Thompson, a business administration professional, began looking for an apartment last May, having spent his first year at home studying remotely to save money. He quickly realized that his $750 rental budget was grossly inadequate, and as a sophomore, he was no longer eligible for dorm priority.

By the time classes began at the end of August, he was in a panic. He tried to commute from his home in Sacramento, leaving before 6 a.m. to drive the 80 miles (130 kilometers) to Berkeley and returning home around midnight to avoid traffic.

But it was exhausting, so he started sleeping in his car. Initially, he parked far away in a place with no parking restrictions. He then parked in a parking lot between two student housing complexes closer to the campus, where wild parties kept him awake at night.

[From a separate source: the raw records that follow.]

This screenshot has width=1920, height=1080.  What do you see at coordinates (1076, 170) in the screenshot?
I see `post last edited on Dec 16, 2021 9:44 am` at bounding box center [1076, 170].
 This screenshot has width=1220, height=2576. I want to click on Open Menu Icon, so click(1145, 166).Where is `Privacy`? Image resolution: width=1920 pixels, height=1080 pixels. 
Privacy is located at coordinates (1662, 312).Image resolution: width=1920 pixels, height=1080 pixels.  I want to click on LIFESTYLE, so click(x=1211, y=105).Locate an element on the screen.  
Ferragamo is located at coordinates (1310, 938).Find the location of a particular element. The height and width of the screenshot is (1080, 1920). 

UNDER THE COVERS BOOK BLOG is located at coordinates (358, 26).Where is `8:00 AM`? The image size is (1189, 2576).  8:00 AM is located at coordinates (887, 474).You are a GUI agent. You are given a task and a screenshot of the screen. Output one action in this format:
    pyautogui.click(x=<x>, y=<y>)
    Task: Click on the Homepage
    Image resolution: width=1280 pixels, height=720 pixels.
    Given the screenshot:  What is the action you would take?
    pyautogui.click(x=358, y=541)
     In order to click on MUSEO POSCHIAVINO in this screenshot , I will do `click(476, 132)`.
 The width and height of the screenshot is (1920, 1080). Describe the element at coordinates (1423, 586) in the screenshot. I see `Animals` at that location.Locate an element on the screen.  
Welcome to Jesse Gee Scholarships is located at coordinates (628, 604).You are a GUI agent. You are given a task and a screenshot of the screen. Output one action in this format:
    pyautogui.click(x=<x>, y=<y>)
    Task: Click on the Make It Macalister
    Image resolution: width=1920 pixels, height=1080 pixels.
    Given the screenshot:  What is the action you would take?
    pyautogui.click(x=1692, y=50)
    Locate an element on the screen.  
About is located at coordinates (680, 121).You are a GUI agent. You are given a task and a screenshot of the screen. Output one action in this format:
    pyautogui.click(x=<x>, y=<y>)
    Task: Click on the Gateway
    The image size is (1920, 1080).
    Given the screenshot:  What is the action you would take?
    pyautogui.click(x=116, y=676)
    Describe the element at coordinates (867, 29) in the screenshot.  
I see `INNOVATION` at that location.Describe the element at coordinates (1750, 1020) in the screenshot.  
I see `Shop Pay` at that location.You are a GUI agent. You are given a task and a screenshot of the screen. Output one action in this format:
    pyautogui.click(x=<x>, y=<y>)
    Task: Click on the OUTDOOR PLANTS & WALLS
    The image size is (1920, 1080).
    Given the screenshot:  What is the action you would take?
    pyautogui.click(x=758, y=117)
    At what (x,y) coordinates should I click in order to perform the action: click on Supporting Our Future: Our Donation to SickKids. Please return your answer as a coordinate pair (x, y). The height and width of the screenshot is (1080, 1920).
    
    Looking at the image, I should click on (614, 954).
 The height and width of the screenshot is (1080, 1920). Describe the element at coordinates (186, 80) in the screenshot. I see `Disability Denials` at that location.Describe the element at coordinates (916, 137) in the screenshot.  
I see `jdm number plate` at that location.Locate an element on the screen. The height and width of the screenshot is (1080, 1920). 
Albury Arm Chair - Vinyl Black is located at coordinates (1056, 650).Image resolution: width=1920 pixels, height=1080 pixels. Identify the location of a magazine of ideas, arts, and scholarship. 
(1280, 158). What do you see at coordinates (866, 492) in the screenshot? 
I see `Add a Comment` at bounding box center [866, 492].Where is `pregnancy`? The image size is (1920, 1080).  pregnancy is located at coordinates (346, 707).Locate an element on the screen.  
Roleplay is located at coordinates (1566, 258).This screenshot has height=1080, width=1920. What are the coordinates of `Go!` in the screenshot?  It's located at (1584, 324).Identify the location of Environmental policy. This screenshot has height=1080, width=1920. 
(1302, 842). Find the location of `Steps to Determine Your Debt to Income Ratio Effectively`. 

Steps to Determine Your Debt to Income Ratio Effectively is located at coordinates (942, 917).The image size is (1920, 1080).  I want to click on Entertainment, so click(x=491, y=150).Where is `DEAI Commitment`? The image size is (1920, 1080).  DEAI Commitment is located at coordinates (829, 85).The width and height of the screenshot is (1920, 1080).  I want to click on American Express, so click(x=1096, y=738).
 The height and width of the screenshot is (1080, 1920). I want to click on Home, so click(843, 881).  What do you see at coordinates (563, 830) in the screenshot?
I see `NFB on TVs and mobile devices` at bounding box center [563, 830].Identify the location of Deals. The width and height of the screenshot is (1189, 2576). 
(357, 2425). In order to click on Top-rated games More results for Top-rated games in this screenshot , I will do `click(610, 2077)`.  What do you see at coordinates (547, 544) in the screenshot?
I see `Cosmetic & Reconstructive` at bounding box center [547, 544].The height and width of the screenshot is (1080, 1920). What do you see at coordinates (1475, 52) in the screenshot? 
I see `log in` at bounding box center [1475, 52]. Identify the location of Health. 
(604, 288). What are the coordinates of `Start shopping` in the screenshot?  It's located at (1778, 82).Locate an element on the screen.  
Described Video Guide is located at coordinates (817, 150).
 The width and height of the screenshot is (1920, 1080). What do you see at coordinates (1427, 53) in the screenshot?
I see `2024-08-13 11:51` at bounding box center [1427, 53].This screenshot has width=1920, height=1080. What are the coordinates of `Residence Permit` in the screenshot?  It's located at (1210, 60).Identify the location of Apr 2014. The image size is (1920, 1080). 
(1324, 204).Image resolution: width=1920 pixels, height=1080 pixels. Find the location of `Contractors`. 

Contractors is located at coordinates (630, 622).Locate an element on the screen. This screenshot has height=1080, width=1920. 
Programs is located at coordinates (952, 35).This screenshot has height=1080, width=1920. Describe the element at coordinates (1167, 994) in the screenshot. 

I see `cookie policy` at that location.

He attended classes, studied, and ate sparingly to save on rising food costs. He looked at the apartments, where five people were crammed into two bedrooms, and truncated possessions tucked under the beds.

He slept in his car for nearly two weeks until a sympathetic landlord, who also grew up in a low-income home, offered him a studio a short walk from campus. The rent is $1,000 a month and he hopes to stay until he graduates.

“I think I have a little PTSD factor,” he said.

Most students who choose to attend UC Berkeley have no idea about the housing situation, says 19-year-old freshman Sanaa Sodhi, and the university needs to do more to prepare students and support them in their search.

The political scientist is looking forward to moving out of her dorm and into the two-bedroom apartment she and three friends rent out. According to her, the apartment is old, but costs $3,000 a month. Housemates were willing to pay up to $5,200 for a secure location close to campus.

“Honestly, you don’t know the severity of the situation until you’re in it,” she said, adding that the landlords have all the cards. “They know that whatever price they set, we will inevitably have to pay it because we really have no choice but to live in our cars.”